LA schools chief Carvalho resigns amid FBI corruption probe

Alberto Carvalho has resigned as superintendent of the Los Angeles school district, the second largest in the US, amid an FBI corruption and fraud investigation tied to an AI chatbot contract. The FBI had raided his home months ago.

Alberto Carvalho has resigned as superintendent of the Los Angeles school district, the second largest in the United States, in a move announced during overnight hours. His departure comes as he remains at the center of a federal investigation, raising questions about the timing of his exit and what may come next.

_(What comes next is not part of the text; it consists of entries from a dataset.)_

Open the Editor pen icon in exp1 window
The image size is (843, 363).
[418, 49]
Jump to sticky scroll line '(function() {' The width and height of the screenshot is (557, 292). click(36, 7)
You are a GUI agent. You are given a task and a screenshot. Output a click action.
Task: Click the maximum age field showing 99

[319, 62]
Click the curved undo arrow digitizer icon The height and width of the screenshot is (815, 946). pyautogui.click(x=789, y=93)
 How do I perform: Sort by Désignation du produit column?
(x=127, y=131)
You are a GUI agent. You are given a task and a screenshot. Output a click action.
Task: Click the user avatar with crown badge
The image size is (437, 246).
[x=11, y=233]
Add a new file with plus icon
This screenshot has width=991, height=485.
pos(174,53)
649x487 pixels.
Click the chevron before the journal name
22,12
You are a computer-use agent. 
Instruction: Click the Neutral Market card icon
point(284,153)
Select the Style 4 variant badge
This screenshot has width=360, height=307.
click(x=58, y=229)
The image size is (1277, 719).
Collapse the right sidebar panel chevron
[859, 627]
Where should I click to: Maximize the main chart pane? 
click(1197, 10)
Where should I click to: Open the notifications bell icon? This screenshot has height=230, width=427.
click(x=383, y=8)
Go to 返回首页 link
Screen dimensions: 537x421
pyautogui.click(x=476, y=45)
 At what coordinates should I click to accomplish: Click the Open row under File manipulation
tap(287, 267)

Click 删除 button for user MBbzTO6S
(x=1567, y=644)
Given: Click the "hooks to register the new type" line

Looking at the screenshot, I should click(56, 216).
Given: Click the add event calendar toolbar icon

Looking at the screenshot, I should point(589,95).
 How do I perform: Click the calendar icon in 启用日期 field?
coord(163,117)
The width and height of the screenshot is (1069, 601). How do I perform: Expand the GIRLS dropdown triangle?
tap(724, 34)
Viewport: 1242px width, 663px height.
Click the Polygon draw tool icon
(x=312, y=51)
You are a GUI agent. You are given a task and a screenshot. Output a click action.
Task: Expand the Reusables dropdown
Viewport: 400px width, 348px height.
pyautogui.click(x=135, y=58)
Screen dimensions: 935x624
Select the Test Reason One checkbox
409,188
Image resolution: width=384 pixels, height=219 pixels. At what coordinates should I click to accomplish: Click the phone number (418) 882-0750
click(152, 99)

The resignation is tied to an FBI corruption and fraud probe. According to the reporting, federal agents raided Carvalho's home in the San Pedro area months earlier as part of that investigation. The raid signaled that the case had reached the top of one of the country's biggest public school systems.

At the heart of the probe is an AI chatbot that the school district had moved to use. The technology was provided by a company called AllHere, whose chief executive, Joanna Smith Griffin, was arrested in 2024 and accused of misleading investors. The collapse of that firm has become a focal point of the inquiry.

The financial side of the deal has drawn particular scrutiny. The Los Angeles contract was the largest the company secured, worth about 6.3 million dollars. Within a matter of months, more than 2 million dollars had been spent and the company declared bankruptcy, an outcome described as deeply embarrassing for the district.

Questions have also been raised about who benefited from the arrangement. According to the account, Carvalho recommended close friends from his time in the Miami-Dade school district for jobs as sales consultants at the firm, a detail that has fed concerns about how the contract was handled and who was hired.

Critics have pointed to the consequences of resigning at this stage. By stepping down rather than being removed, Carvalho is reported to remain eligible to collect his pension, linked to a contract worth around 180,000 dollars a year, even if criminal charges are eventually filed against him.

For now, the broader case appears centered on Miami-Dade, with no other Los Angeles officials publicly named as suspects. With the former chief executive of the company arrested in 2024 and still awaiting trial, investigators continue to work through the details as the fallout reaches the leadership of the Los Angeles school system.